W czasie procesji odmawiano Modlitwę Różańcową. Po jej zakończeniu przed wejściem do kaplicy cmentarnej Eucharystii koncelebrowanej, w intencji zmarłych pochowanych na tej nekropolii przewodniczył wikariusz biskupi archidiecezji wrocławskiej ks. dr. Adam Łuźniak.
Zabierając głos na początku Mszy św. główny celebrans powiedział: - W tym szczególnym dniu gromadzimy się przy ołtarzu pańskim na cmentarzu, miejscu, które upamiętnia życie naszych bliskich, życie tych ,którzy już odeszli. Te groby są dla nas pewną prowokacją, zachętą do tego by myśleć o naszym życiu jako kimś co ma swoje zwieńczenie w wieczności. Mamy świadomość, że przygotowujemy się do świętości. Dzień Wszystkich Świętych uświadamia nam, że żyjemy dla świętości, która zaczyna się już teraz. Jednak nasz pobyt na cmentarzu uświadamia nam także, że sami z siebie świętości nie jesteśmy w stanie zbudować.

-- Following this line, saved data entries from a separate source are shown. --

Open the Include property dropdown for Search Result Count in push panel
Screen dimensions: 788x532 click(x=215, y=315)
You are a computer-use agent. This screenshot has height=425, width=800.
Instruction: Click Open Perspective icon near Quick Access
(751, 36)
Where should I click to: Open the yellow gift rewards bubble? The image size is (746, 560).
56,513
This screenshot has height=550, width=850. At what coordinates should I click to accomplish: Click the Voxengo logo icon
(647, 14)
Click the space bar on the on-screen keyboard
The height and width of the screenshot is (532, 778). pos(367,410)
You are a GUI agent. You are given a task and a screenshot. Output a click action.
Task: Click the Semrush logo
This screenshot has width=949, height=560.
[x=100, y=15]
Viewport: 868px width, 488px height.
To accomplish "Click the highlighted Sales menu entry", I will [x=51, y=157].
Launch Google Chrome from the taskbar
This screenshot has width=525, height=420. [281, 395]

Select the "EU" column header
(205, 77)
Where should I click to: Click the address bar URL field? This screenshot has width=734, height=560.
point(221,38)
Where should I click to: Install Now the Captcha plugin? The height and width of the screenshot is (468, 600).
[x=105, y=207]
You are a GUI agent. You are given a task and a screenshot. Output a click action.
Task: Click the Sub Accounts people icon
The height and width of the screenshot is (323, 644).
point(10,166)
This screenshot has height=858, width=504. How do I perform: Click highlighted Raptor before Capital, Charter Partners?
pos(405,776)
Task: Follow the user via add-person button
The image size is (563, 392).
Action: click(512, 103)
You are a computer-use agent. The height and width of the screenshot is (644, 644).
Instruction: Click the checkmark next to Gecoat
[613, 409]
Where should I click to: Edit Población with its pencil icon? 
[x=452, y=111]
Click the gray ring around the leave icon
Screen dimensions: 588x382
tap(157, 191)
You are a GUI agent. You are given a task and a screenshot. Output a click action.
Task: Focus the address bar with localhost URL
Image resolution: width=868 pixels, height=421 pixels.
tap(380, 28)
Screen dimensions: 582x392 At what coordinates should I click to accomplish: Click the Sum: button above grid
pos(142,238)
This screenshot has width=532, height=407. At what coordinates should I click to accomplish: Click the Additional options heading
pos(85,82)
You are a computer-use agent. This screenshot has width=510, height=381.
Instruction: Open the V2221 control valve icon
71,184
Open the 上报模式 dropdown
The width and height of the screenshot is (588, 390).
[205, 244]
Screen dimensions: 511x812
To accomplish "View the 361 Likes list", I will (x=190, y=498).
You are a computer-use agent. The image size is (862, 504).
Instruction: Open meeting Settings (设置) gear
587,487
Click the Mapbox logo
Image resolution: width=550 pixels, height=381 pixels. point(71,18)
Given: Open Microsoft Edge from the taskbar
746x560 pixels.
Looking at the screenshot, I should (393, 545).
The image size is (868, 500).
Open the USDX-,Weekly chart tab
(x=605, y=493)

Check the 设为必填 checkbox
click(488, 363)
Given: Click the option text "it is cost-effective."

Pomóż w rozwoju naszego portalu
Reklama
W homilii redemptorysta o. Zdzisław Pietkiewicz wskazał: W uroczystość Wszystkich Świętych gromadzimy się na Eucharystii, aby przede wszystkim dziękować za tych, którzy przeszli przez ziemię i wybielili swoją szatę chrzcielną tzn. stali się nowym człowiekiem, przyjęli naturę Jezusa Chrystusa, umiłowali Pana Boga całym sercem, całym swoim umysłem, ze wszystkich swoich sił, a bliźniego swego jak siebie samego, dodając:-Święci są w Kościele, bo są dziełem Ducha Świętego. Tak jak Kościół, tak jak Duch Święty prowadził ich przez ich życie, tak można powiedzieć Duch Święty w historii prowadzi swój Kościół. Dzisiaj wielu ludzi niewierzących ma problem z przyjęciem Kościoła jako rzeczywistości obecnego i działającego Chrystusa ponieważ traktuje go tylko jako instytucję. Tymczasem w Kościele jest obecny Jezus Chrystus Zmartwychwstały. Dla nas chrześcijan to sprawa oczywista. A niewierzący powie „ Pokaż mi, że ten Jezus żyje i działa, bo ja tego nie widzę”. I właśnie święci są tego znakiem. Dobrze, że święci są w niebie, ale potrzebujemy świętych na ziemi - akcentował kaznodzieja.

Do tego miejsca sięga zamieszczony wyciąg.